Apple Fined $1.2 Billion by the French Competition Authority

Last updated June 16, 2021
Written by:
Bill Toulas
Bill Toulas
Cybersecurity Journalist

The French competition authority (Autorité de la Concurrence) is openly accusing Apple of engaging in unfair competition practices. For this reason, they are imposing a fine of $1.2 billion (€1.1 billion) on them. They are calling Apple guilty of helping to form a cartel within its distribution network aimed at raising the prices of its products, sterilizing the market to create deceptive distribution channels, and essentially pushing competing products aside. For the same reasons, Tech Data and Ingram Micro, two wholesalers that were “Premium Resellers” of Apple products and allegedly a part of the cartel, were also sanctioned, receiving fines of €76.1 million, and €62.9 million, respectively.

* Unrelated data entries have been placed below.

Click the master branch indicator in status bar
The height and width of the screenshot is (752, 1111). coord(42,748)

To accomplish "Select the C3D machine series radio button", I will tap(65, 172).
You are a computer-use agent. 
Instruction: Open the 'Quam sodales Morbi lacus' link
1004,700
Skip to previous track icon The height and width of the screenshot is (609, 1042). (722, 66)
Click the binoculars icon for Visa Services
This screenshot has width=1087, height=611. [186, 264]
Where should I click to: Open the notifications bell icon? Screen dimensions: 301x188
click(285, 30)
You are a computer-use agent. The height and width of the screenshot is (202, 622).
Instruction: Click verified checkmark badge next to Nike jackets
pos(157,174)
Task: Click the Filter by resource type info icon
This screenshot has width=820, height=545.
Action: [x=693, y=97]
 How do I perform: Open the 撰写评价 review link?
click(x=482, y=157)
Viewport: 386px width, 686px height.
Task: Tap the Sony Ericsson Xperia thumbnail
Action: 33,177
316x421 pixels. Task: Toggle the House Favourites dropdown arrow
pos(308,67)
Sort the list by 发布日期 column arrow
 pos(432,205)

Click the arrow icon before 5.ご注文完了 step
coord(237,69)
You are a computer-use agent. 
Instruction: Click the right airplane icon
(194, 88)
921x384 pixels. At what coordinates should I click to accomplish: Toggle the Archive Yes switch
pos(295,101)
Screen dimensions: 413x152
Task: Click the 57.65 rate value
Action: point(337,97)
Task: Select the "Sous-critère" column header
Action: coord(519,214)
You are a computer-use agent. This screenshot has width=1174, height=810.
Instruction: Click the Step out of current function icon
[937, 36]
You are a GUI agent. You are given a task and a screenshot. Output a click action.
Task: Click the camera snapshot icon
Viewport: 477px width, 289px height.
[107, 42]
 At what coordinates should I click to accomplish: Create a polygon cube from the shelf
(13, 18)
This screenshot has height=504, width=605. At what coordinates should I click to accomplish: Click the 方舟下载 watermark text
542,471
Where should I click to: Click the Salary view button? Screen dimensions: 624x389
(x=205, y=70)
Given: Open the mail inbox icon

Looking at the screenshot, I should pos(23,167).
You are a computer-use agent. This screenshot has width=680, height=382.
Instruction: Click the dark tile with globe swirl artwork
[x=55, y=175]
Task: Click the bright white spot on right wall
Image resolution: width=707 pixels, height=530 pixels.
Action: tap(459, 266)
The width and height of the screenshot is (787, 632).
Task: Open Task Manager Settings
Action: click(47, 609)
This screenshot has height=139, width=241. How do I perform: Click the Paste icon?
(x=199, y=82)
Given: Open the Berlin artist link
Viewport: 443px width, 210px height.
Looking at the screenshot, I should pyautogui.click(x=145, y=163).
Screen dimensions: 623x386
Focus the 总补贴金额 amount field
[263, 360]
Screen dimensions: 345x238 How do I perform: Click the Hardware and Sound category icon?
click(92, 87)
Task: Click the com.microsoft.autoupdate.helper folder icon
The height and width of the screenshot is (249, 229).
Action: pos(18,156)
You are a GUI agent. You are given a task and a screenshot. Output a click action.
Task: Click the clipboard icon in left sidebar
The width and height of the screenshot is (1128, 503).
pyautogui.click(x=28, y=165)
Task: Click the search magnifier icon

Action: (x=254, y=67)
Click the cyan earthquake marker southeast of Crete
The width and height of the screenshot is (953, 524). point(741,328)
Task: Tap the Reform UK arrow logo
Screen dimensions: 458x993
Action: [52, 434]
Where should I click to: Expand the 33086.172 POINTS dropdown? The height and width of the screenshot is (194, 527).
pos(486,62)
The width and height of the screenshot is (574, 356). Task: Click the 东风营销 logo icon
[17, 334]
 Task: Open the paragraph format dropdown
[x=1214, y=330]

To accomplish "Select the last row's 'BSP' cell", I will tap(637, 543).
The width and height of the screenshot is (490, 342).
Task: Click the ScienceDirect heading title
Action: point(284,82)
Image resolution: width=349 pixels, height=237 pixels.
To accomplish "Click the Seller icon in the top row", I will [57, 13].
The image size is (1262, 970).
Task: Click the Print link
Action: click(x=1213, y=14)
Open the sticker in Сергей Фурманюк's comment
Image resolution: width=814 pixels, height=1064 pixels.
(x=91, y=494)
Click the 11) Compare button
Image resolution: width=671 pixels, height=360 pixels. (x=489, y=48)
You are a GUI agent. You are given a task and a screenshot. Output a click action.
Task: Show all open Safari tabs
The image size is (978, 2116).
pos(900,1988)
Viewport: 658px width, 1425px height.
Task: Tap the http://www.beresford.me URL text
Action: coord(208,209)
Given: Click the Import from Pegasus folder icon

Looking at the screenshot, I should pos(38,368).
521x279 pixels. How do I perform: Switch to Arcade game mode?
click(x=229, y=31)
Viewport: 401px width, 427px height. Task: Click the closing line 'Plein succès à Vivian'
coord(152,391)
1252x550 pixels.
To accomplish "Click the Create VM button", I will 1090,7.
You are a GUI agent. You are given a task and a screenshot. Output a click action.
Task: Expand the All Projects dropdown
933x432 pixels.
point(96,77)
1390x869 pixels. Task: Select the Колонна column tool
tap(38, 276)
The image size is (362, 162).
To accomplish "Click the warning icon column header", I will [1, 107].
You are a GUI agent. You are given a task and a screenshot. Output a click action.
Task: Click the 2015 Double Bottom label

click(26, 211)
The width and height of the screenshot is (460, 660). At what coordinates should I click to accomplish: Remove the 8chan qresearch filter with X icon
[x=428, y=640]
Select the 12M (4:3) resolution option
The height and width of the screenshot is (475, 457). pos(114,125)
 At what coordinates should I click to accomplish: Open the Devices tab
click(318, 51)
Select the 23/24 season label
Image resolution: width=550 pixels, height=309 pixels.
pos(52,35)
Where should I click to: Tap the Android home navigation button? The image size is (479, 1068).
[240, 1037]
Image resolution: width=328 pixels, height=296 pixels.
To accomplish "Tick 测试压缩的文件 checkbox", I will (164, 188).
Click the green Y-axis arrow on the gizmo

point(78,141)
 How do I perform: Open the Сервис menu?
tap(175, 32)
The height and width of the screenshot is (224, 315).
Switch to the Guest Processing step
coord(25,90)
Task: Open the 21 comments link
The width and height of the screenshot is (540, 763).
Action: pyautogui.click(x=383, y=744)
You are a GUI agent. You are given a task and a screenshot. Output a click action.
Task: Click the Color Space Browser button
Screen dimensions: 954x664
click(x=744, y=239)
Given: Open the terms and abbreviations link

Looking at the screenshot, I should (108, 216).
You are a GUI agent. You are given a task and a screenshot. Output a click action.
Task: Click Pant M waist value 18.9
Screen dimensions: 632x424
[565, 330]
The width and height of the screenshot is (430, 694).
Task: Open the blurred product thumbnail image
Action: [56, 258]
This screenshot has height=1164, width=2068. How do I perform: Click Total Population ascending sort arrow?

The authority sees a problem in the methods of promotion that concern the iPad, iMac, Macbooks, and all Apple products, except for the iPhone. As a result of this carefully fabricated market sterilization, these products were sold in France for significantly higher prices than for what they are sold directly by Apple. To ensure the stability of this abusive system, Apple has reportedly regulated the reselling network the way it wanted to, through supply difficulties, discriminatory treatment, discount withdrawals, profit margin minimization, etc. Through all that, Apple held resellers hostage in the abusive system and only rewarded those who played by their rules.

According to the details given in the accompanying report, Apple has deliberately adjusted the product quantities that would be made available on each of its product resellers' store location between 2005 and 2013. This distorted competition and drove customers to Apple’s own stores and those that constituted the cartel. If anyone dared to offer a promotion not authorized by Apple or to divert from the strict pricing guidelines of the tech giant, they would fall into market positioning degradation, like in the case of eBizcuss.com. Essentially, Apple controlled the very profitability of each reseller and pulled the threads of their pricing policy.

Finally, the authority claims that, when Apple launched new products, the resellers who were outside the cartel circle were deprived of stocks, so that they couldn’t accept the crucially important first wave of orders. At the same time, Apple Stores, Tech Data, and Ingram Micro stores enjoyed ample supply. For all these reasons, the French are imposing a record-breaking fine to Apple, and while the tech company has the right to appeal it, it is highly unlikely that any European court will vindicate them.

Consumers in other European countries have been seeing signs that could potentially denote a similar cartel system for many years now, and they wrote endless relevant threads on “buyers” and “consumers” forums. It will be interesting to see if other competition authority organizations in Europe will move forward with similar investigations and fines, or if this will be proven to be an isolated case.